Evet,çünkü bana sormadılar,benim gibi çoğu insana sormadılar..Hatta bunu belirtmek için "çoğu" kelimesini kullanmam biraz basit kalır.
Neyse ki bana böyle bir savunmayla gelecek birisini tanımıyorum.
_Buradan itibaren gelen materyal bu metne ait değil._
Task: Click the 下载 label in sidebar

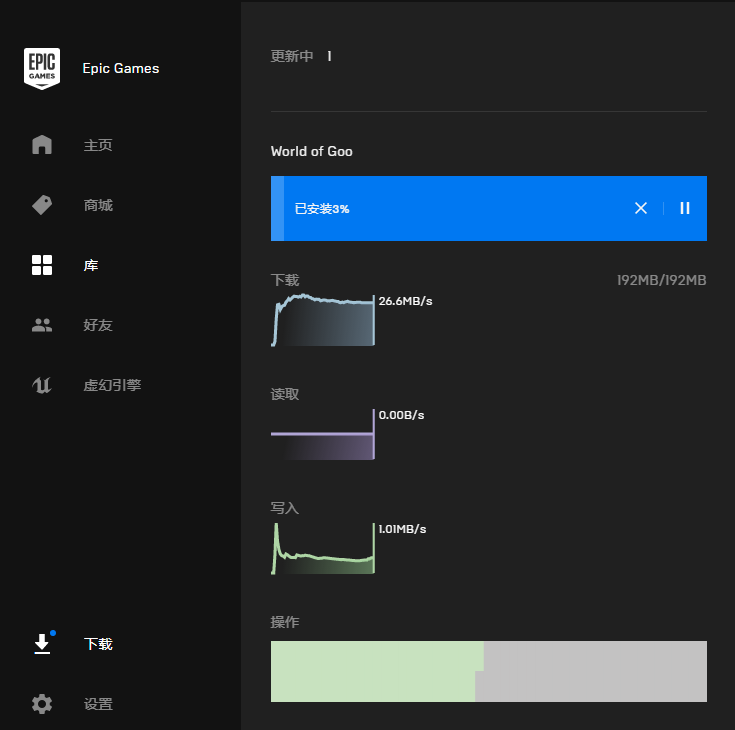Action: pyautogui.click(x=98, y=644)
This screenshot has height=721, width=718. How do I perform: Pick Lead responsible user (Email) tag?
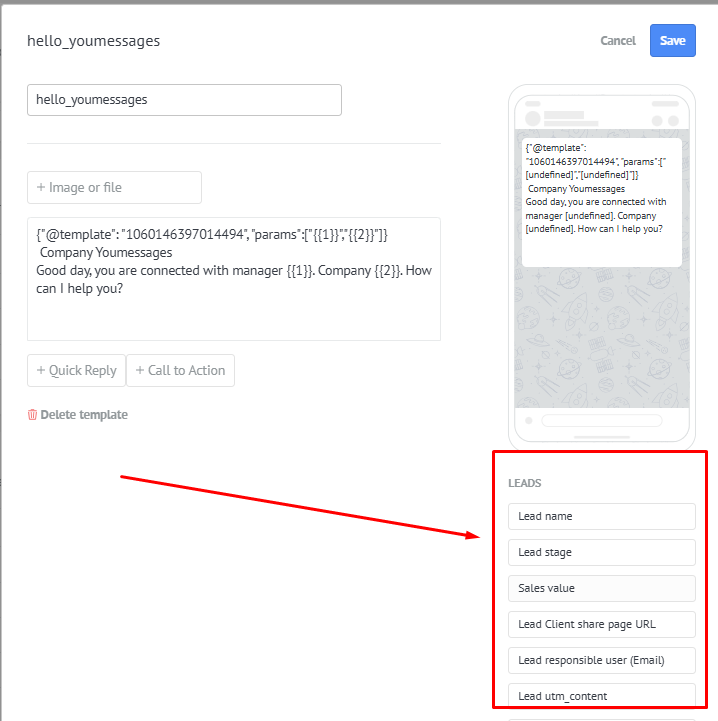tap(602, 660)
Dediğim odur ki; Şu aptal genellemelerden kurtulun..Bu basit,tek düzeliğe bir "dur deyin"..Herkesin bir birey olduğunu,etrafınızda o genellemeleri kullanan çoğu kişiye belirtin..
Ben kimsenin "o adamlar yok mu ","o kadınlar yok mu "gibi bir genellemeye sokulmasını istemiyorum..Herkesin bir birey olduğu,kendine has bir kişiliğinin olduğu kabul edilsin artık..
Gerçi bir kadının bile tutup da "tüm kadınlar..."gibi bir yargı savurmasını gördükten sonra,bu duruma şaşırmamam gerek sanırım..
Tek bensem bile bundan rahatsızlık duyan ne yapalım..
Çünkü ben "onlar"değilim..En azından ben,kendimi bu saçma genellemelerin içinde bulmak istemiyorum bir birey olarak!

Kestikk!

29 Haziran 2011 Çarşamba

Kız Kafası


Size çok beğendiğim bir albümden söz edeceğim..Ve dinlemeniz için zorlayacağım.
Yani ben zorlarım ama beğenip beğenmemek size kalır tabi sayın okuyucular :)
O albüm hangi albüm mü?Merak mı ediyorsunuz?Dinlemek için çıldırıyorsunuz değil mi ?
Ahh tamam sabredin söyleyeceğim,önce biraz methedeyim :)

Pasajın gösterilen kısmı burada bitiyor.